Uccisi e bruciati dai narcos mentre erano ancora in vita e poi gettati in una discarica. Ma il loro riconoscimento sarà complicato, perché i sicari ne hanno spezzettato le ossa, per fare sparire ogni traccia della strage. Sono queste le conclusioni delle indagini della procura di Iguala, nello stato di Guerrero (sud del Messico), sul caso dei 43 studenti “desaparecidos” scomparsi lo scorso 26 settembre.

“Sono conscio dell’enorme dolore che produce questa notizia”, ha detto il procuratore federale Jesus Murillo Karam in conferenza stampa a Chilpancingo, capitale di Guerrero. Cruciale nella risoluzione del caso le rivelazioni di tre uomini arrestati dalla gendarmeria e appartenenti alla gang Guerreros Unidos. I trafficanti hanno confessato di aver ucciso gli studenti, attaccati e poi detenuti dalla polizia municipale di Iguala su ordine del sindaco della cittadina, José Luis Abarca, considerato il mandante della strage insieme alla moglie, Angeles Pineda Villa, e al suo responsabile della sicurezza pubblica, tuttora latitante. Il primo cittadino e la sua compagna sono stati arrestati a Città del Messico, dove si erano nascosti, mentre rimane ancora latitante il capo della polizia della cittadina.

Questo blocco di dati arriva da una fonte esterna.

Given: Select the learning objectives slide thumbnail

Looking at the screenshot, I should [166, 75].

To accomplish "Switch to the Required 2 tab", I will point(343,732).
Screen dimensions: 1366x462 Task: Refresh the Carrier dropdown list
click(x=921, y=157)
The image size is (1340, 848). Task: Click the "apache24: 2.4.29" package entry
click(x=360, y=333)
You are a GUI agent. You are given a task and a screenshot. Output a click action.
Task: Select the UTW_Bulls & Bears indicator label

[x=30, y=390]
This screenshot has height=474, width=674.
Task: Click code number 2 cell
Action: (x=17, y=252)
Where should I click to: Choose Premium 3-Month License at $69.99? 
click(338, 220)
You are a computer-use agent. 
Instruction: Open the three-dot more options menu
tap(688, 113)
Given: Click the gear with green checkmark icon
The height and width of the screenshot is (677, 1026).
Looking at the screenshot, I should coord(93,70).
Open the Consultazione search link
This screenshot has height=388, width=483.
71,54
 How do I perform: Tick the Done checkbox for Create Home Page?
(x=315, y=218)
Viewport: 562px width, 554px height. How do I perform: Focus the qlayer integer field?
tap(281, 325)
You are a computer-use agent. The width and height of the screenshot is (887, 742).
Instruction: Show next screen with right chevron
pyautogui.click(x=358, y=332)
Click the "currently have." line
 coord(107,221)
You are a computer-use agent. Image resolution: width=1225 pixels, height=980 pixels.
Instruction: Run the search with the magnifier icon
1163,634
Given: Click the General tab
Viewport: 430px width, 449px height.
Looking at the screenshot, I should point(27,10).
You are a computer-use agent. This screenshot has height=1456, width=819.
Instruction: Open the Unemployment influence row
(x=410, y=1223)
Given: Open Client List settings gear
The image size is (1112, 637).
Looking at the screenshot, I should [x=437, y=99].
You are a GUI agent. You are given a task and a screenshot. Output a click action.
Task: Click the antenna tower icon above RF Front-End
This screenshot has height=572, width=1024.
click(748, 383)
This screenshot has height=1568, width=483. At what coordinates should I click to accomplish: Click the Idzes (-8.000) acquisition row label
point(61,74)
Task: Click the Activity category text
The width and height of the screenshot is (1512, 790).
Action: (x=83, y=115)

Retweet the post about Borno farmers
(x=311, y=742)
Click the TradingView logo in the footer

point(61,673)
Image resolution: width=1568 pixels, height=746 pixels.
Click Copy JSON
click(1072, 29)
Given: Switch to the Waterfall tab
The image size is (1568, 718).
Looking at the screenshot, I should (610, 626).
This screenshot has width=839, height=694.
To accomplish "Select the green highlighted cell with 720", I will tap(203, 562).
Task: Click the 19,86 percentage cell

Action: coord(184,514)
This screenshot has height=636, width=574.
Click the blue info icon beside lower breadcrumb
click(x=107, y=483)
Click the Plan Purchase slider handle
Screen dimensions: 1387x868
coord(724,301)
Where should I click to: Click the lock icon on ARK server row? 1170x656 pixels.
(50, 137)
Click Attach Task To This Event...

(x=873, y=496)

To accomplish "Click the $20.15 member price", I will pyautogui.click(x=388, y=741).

Murillo ha spiegato che i tre sicari – Patricio Retes, detto El Pato; Juan Osorio, detto El Jona e Agustin Garcia Reyes, detto El Chereje – hanno raccontato di aver preso in consegna gli studenti e averli portati in una discarica nella vicina località di Cocula. Circa 15 studenti sarebbero morti per asfissia prima di arrivare a destinazione, dove i narcos “hanno chiesto lor a che gruppo (criminale) appartenessero”. Ma loro, ha proseguito Karam, “dicevano che non appartenevano a nessuna banda”. Da Iguala, infatti, avevano informato che nel gruppo si erano infiltrati uomini di Los Rojos, una banda rivale.

All’arrivo alla discarica, 15 studenti erano già morti soffocati nel camion e gli altri sono stati uccisi a colpi di pistola. Poi i corpi sono stati ricoperti di carburante e dati alle fiamme insieme a copertoni ed altri rifiuti. Il fuoco ha bruciato per 14 ore, poi i resti sono stati rinchiusi in sacchi di plastica e gettati in un fiume. Per questo, ha avvisato Murillo, sarà “molto difficile estrarre il Dna dai resti per permettere l’identificazione”. Ciò che è rimasto dei corpi sarà quindi inviato in un laboratorio specializzato in Austria.

I genitori delle vittime, però, non si arrendono e chiedono giustizia. “Finché non avremo i risultati del test del Dna, per noi i nostri figli sono vivi”, ha dichiarato Felipe de la Cruz, padre di uno dei rapiti che è il portavoce degli altri familiari, aggiungendo che “oggi stanno cercando di chiudere il caso in questo modo, un nuovo tentativo di aumentare la tortura compiuta dal governo federale ai nostri danni”. Dello stesso tono le dichiarazioni degli altri genitori che hanno chiesto che vengano presentate “prove incontrovertibili” della loro morte.